L’industrie sucrière du Maharastra a donc trouvé une façon radicale pour résoudre tous ces problèmes : on encourage de façon très appuyée les femmes à se faire enlever l’utérus. Des femmes de 30 ou 40 ans se retrouvent ainsi stérilisées, avec un risque accru de ménopause précoce et donc d’ostéoporose, de caillots, de problème cardio-vasculaire et autres maladies. Des médecins peu scrupuleux ont trouvé là une manne, les employeurs paient les opérations, alourdissant ainsi la dette de travailleuses à pied d’œuvre tout le mois, bref tout un petit monde y trouve son compte. On estime qu’une femme sur cinq, et certaines études parlent d’une sur trois, a subi une hystérectomie dans la région. 

Coke et Pepsi préoccupés, mais pas au point d’agir efficacement. 

Le sucre est vendu à des sociétés comme Coke et Pepsi, qui ont toutes les deux des usines dans la région. Les multinationales n’ignorent pas la situation sociale désastreuse des forçats du sucre, nous apprend le New York Times et The Fuller Project. Des rapports internes en attestent.  

Pepsi a déclaré dans un communiqué que « La description des conditions de travail des coupeurs de canne à sucre dans le Maharashtra est profondément préoccupante », expliquent le quotidien américain et l’association. 

Et des consultants de Coke ont observé que des enfants travaillent dans les champs, dénoncent encore les journalistes. D’ailleurs, ils nous apprennent que la multinationale a déclaré soutenir un programme visant à « réduire progressivement le travail des enfants en Indes » et que Coke et Pepsi ont « publié des codes de conduite interdisant aux fournisseurs et aux partenaires commerciaux d'utiliser le travail des enfants et le travail forcé. » 

Dans les faits, les multinationales seraient plus préoccupées par le contrôle de l’efficacité de leurs chaines de production que par le respect de leurs « codes de conduites ».  

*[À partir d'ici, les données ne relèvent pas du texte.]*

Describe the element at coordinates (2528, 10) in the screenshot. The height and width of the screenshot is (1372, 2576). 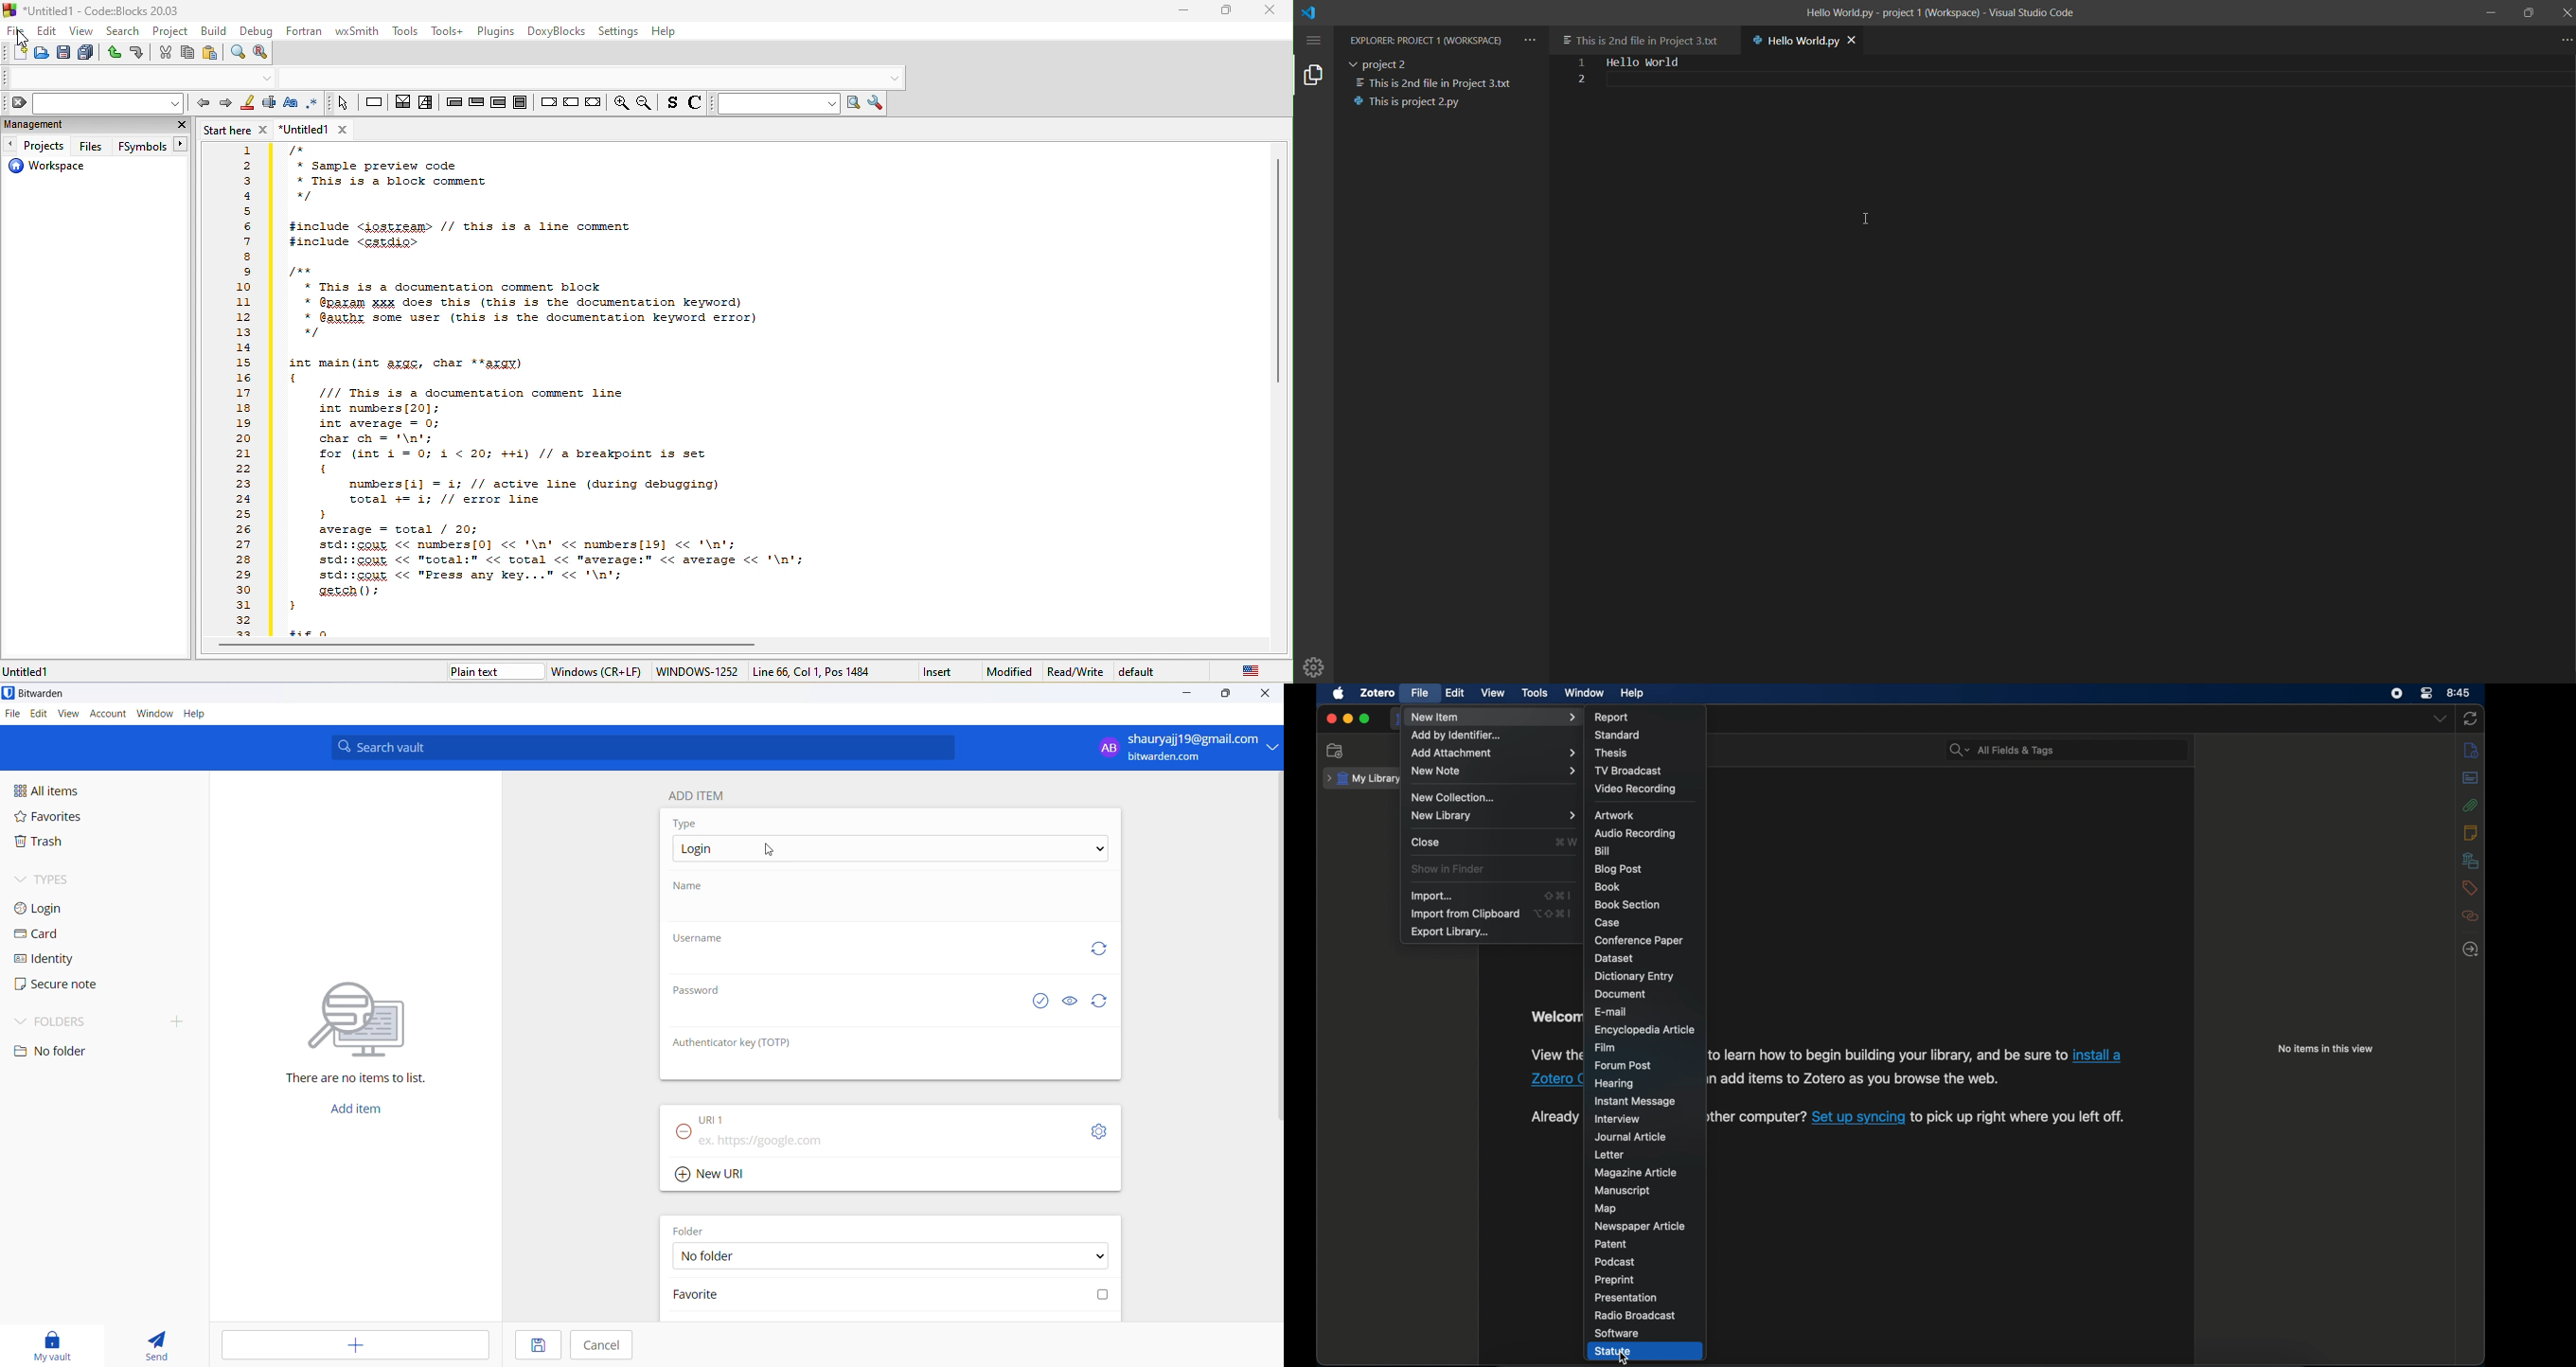
I see `maximize` at that location.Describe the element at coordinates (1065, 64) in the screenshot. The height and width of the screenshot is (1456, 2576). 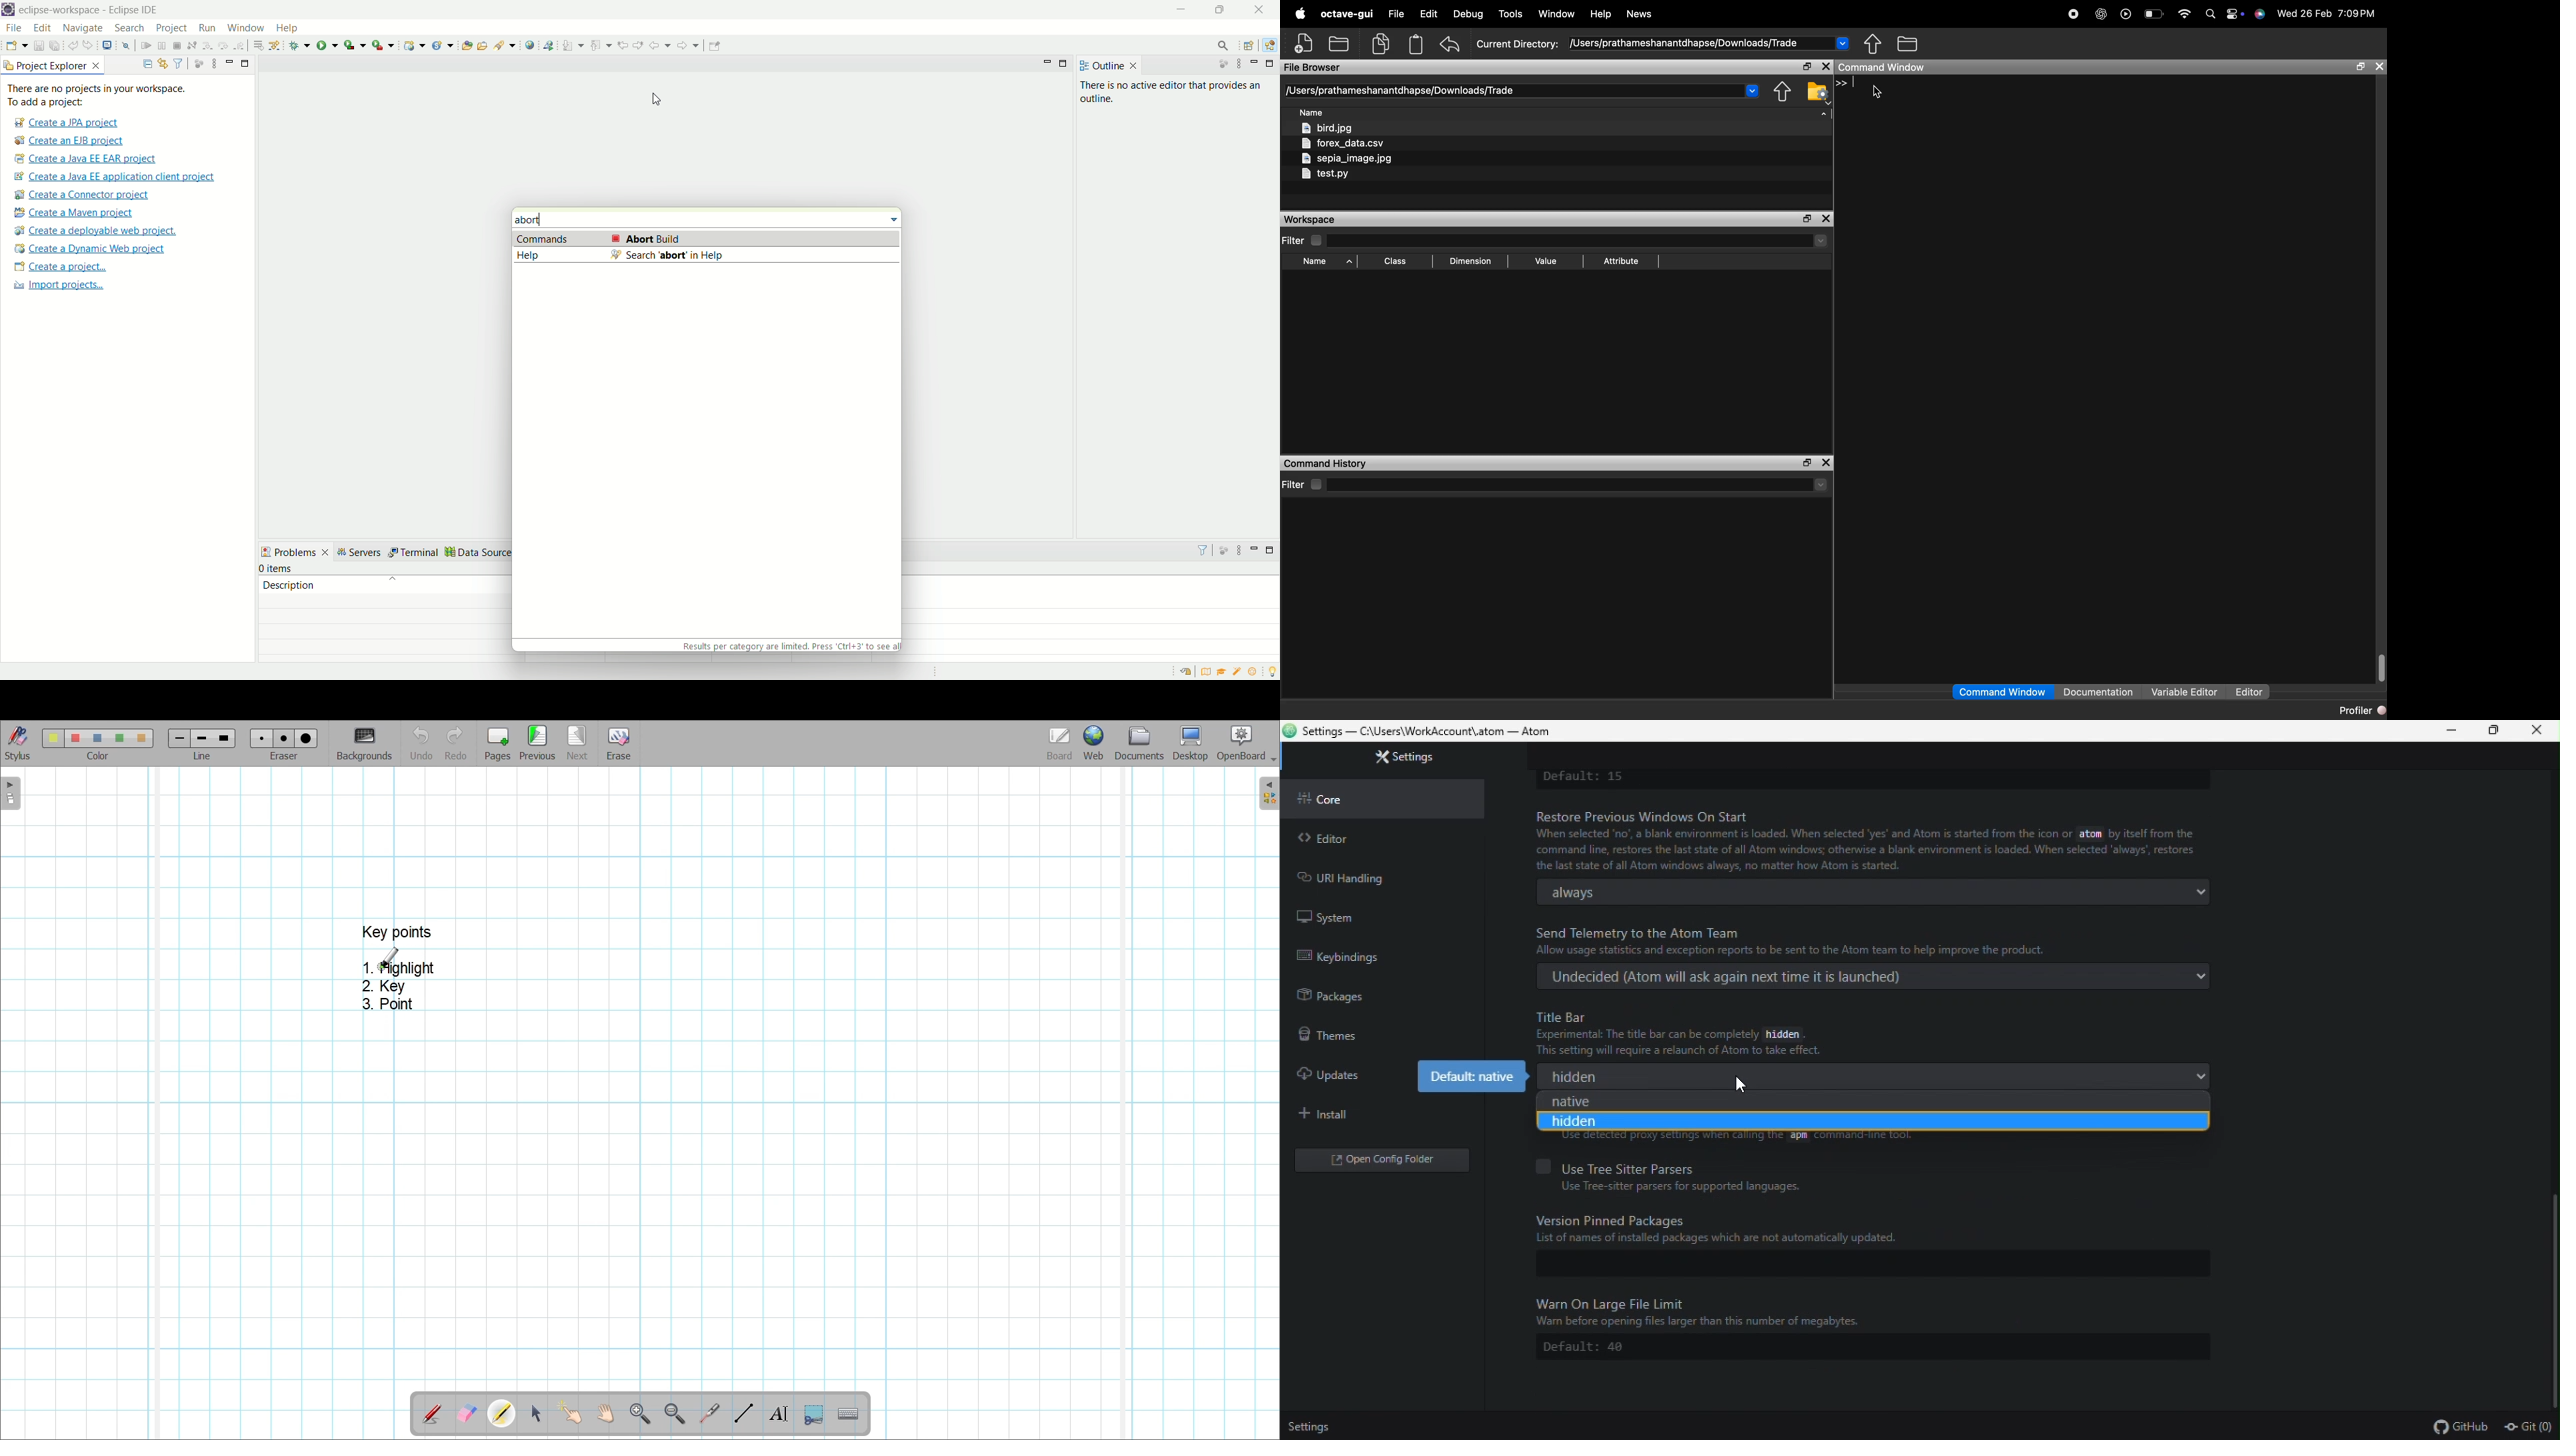
I see `maximize` at that location.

Les inspecteurs des groupes ne se rendent quasiment jamais dans les champs. Et le cadre d’un fournisseur de sucre, franchisé par les deux sociétés, affirme aux journalistes américains que, si « les représentants des entreprises de soda peuvent être scrupuleux quand ils posent des questions relatives à la qualité du sucre, l'efficacité de la production et les questions environnementales », ils n’abordent quasiment jamais les problèmes que soulèvent les conditions de travail dans les fermes. 

Sanjay Khatal, le directeur général d'un grand groupe de lobbying pour les sucreries,explique quant à lui qu’une amélioration des avantages sociaux octroyés aux ouvriers du sucre augmenterait les coûts d’une façon telle que cela « mettrait en péril l’ensemble du système ». 

Il est à souligner que même si les conditions de travail sont souvent moins mauvaises dans les usines que dans les champs, il est reproché à nombre d’entre elles de ne pas mettre de toilettes et de l’eau à disposition des ouvriers. 

Le gouvernement a bien cherché à mettre en place des règles visant à limiter les hystérectomies médicalement inutiles dans l’État du Maharashtra, mais elles se révèlent largement inopérantes et de nombreuses jeunes femmes continuent d’être mutilées.